** Work to complete **
Find the line that contains "This screenshot has width=1080, height=579.", then repeat it and each line after it to the end of the records, exactly.

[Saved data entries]
----

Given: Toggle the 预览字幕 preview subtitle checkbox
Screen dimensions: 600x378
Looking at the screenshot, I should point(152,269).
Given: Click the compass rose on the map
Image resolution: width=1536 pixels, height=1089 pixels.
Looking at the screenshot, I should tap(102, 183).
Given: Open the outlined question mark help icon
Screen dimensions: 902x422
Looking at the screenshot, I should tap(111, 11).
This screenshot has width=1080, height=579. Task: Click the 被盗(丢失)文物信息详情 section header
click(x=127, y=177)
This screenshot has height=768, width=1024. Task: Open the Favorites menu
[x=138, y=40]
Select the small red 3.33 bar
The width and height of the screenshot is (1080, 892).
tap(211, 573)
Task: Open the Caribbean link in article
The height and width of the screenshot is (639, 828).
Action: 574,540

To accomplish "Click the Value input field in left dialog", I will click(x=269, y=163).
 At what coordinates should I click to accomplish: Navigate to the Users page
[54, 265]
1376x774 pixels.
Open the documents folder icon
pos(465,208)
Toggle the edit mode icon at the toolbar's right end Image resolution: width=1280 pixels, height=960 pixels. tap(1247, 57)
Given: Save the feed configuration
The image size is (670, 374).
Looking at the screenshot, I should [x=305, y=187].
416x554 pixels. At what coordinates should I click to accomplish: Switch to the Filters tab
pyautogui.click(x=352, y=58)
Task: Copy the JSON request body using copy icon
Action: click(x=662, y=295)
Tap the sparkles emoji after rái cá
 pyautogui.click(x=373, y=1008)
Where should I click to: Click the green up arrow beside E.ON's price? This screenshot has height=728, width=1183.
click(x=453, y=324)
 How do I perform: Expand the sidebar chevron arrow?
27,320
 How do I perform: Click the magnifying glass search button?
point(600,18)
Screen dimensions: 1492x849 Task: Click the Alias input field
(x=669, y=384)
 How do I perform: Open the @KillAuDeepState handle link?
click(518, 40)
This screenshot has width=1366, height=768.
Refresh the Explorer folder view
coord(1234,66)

----

** Task response **
This screenshot has width=1080, height=579. Task: Click the 被盗(丢失)文物信息详情 section header
click(x=127, y=177)
This screenshot has height=768, width=1024. Task: Open the Favorites menu
[x=138, y=40]
Select the small red 3.33 bar
The width and height of the screenshot is (1080, 892).
tap(211, 573)
Task: Open the Caribbean link in article
The height and width of the screenshot is (639, 828).
Action: 574,540

To accomplish "Click the Value input field in left dialog", I will click(x=269, y=163).
 At what coordinates should I click to accomplish: Navigate to the Users page
[54, 265]
1376x774 pixels.
Open the documents folder icon
pos(465,208)
Toggle the edit mode icon at the toolbar's right end Image resolution: width=1280 pixels, height=960 pixels. tap(1247, 57)
Given: Save the feed configuration
The image size is (670, 374).
Looking at the screenshot, I should [x=305, y=187].
416x554 pixels. At what coordinates should I click to accomplish: Switch to the Filters tab
pyautogui.click(x=352, y=58)
Task: Copy the JSON request body using copy icon
Action: click(x=662, y=295)
Tap the sparkles emoji after rái cá
 pyautogui.click(x=373, y=1008)
Where should I click to: Click the green up arrow beside E.ON's price? This screenshot has height=728, width=1183.
click(x=453, y=324)
 How do I perform: Expand the sidebar chevron arrow?
27,320
 How do I perform: Click the magnifying glass search button?
point(600,18)
Screen dimensions: 1492x849 Task: Click the Alias input field
(x=669, y=384)
 How do I perform: Open the @KillAuDeepState handle link?
click(518, 40)
This screenshot has width=1366, height=768.
Refresh the Explorer folder view
coord(1234,66)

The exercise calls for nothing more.